There are plenty of benefits to adopting healthy habits into your everyday routine, and you’ve heard time and time again how crucial is it to get some sort of exercise daily, even if it’s simply moving for a few minutes if that’s all you can spare! Now, a new study has emerged that explains how working out might just be a key component when it comes to preventing vision loss.
A study from the University of Virginia School of Medicine found that exercise actually reduced the harmful overgrowth of blood vessels in the eyes of lab mice by up to 45%. Why is this important? Well, these blood vessels happen to be big contributors to macular degeneration—an age-related eye disease 10 million Americans are estimated to have that causes vision loss—and several other eye diseases.
So what exactly did this study uncover?
The big takeaway is that exercise was found to slow or prevent the development of macular degeneration. Working up a sweat instead of just sitting around all day also can help with other common causes of vision loss, such as glaucoma.
“There has long been a question about whether maintaining a healthy lifestyle can delay or prevent the development of macular degeneration. This [study] offers hard evidence from the lab for the very first time,” said researcher Bradley Gelfand, Ph.D., of UVA’s Center for Advanced Vision Science.
Now, in case you’re thinking you need to start doing intense workouts in order to help your eyes out, think again. As Gelfand pointed out, the mice who were examined in this study simply had a wheel they ran on at different speeds. With that in mind, the mice had positive results by doing low-impact exercises, and doing more exercise didn’t necessarily mean there was a bigger benefit.

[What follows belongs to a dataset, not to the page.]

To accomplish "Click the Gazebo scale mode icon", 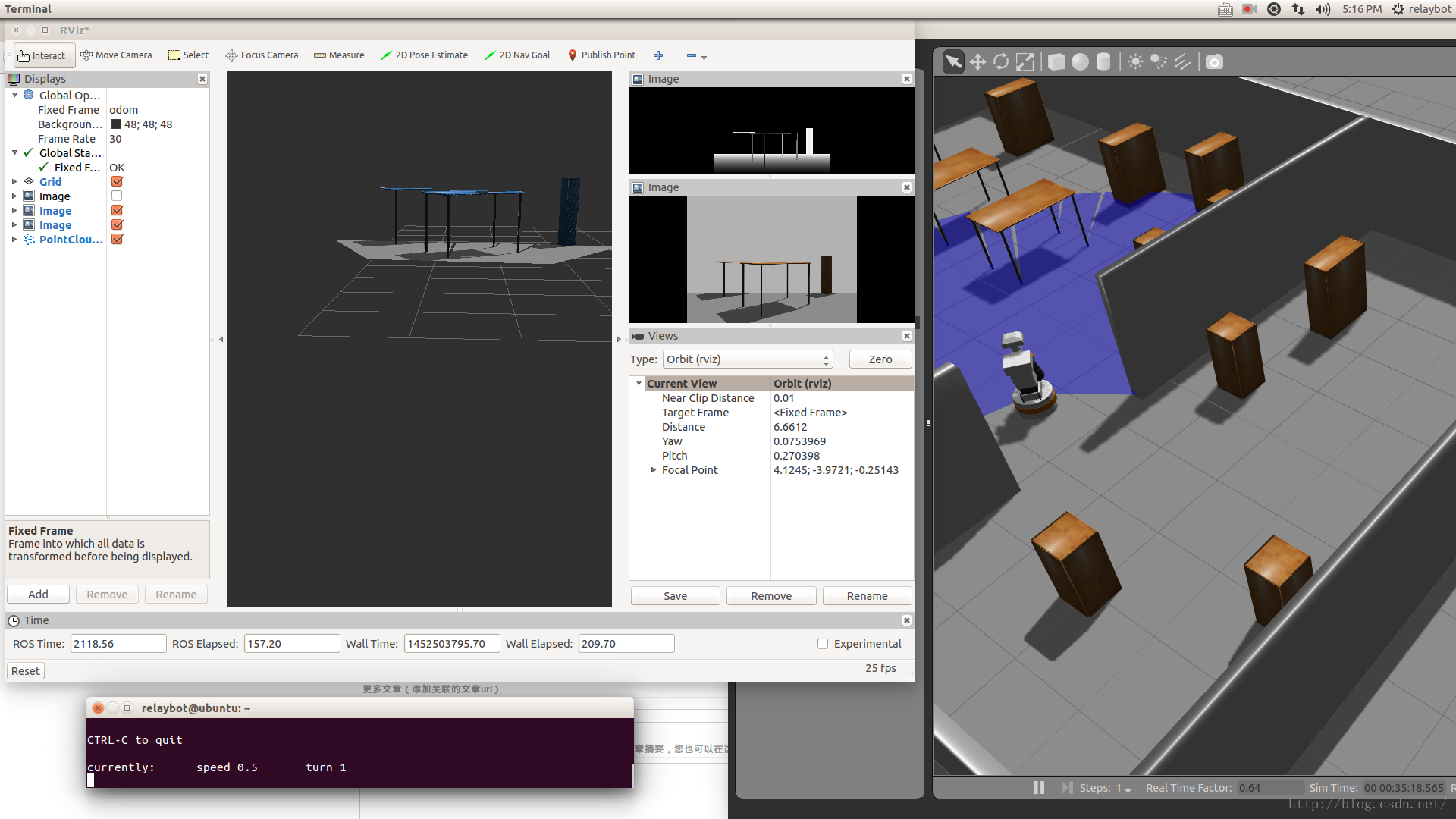I will click(1025, 62).
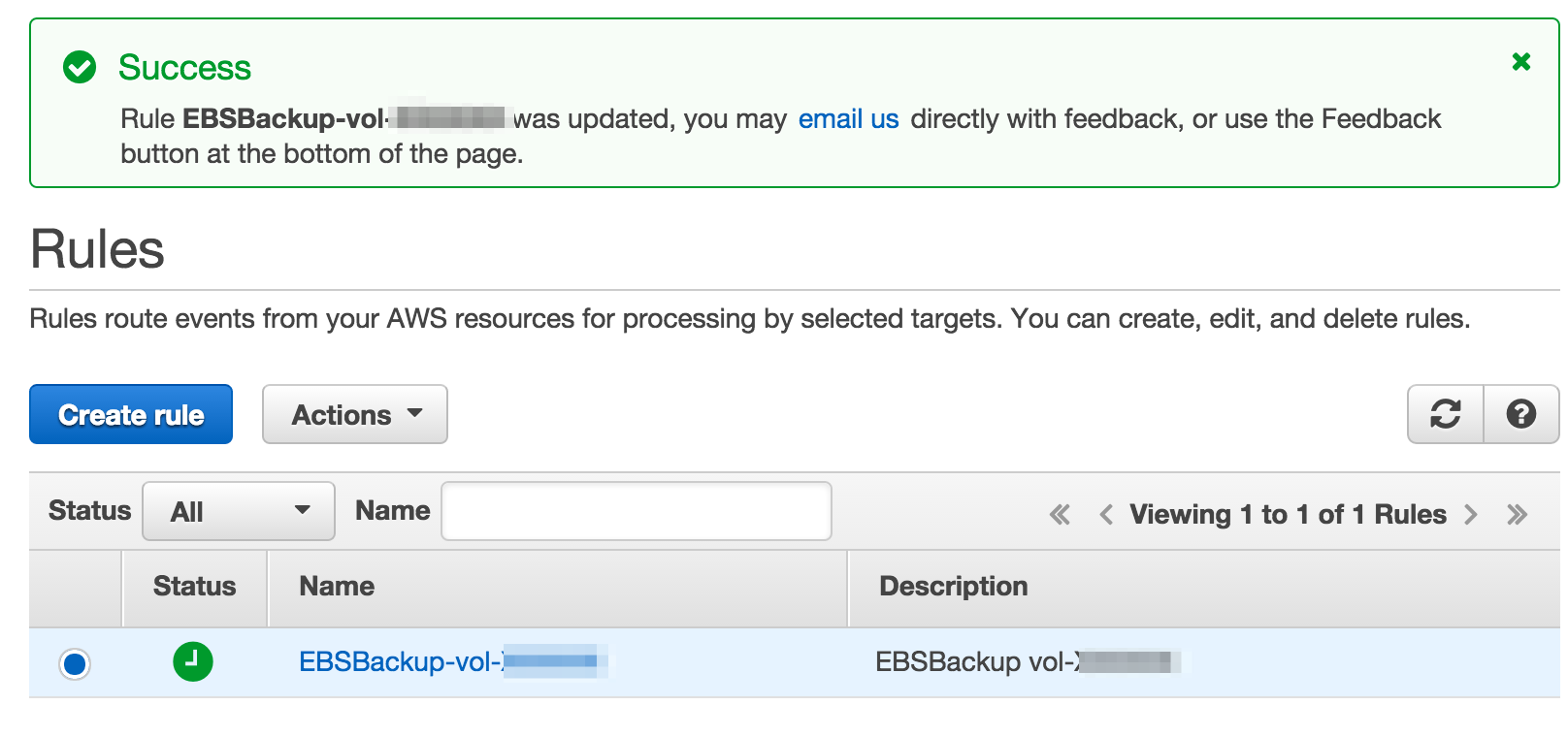The image size is (1568, 737).
Task: Jump to first page with double-left arrow
Action: point(1059,514)
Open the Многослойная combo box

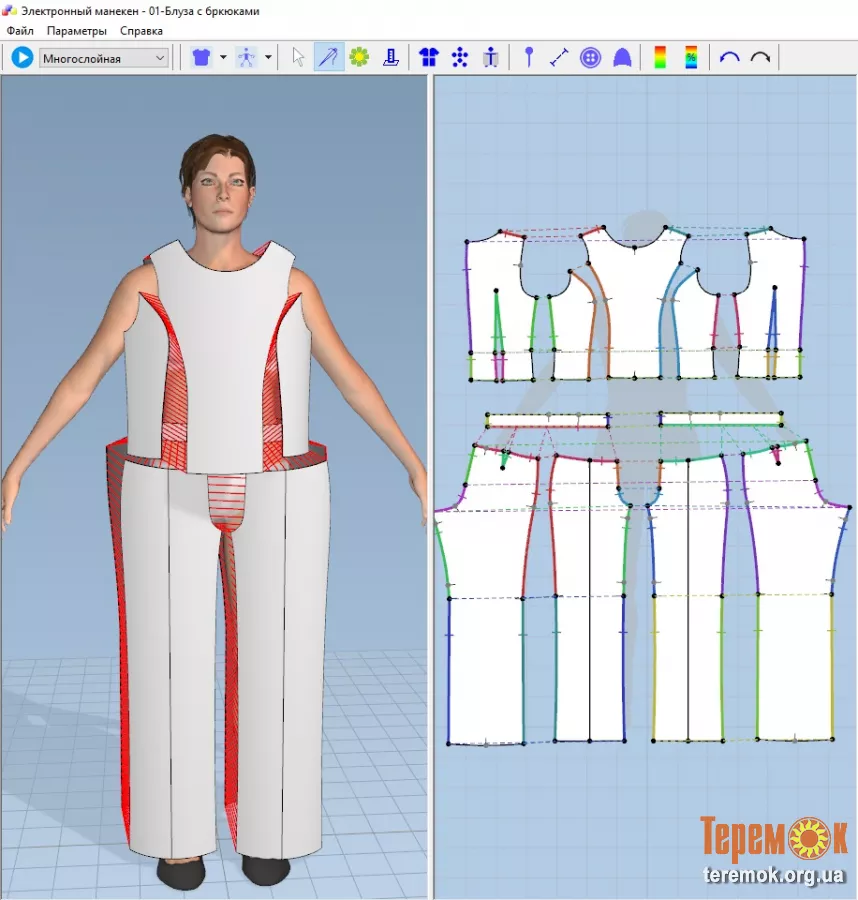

“Mice are kind of like people in that they will do a spectrum of exercise. As long as they had a wheel and ran on it, there was a benefit,” Gelfand said. “The benefit that they obtained is saturated at low levels of exercise.”
As of right now, it’s not entirely clear exactly why exercising can help improve vision, but the scientists hypothesize that increased blood flow to the eyes when exercising could be one of the many factors that help prevent blood vessel overgrowth. The researchers plan to look into this discovery further, in the hopes they “can develop a pill or method that will give you the benefits of exercise without having to exercise,” according to Gelfand. He said that since it’s typically the elderly who suffer from macular degeneration, many of them might not be able to adopt an all-new exercise regimen that would result in these positive benefits.
But for any person who can, there is yet another major upside to breaking a sweat.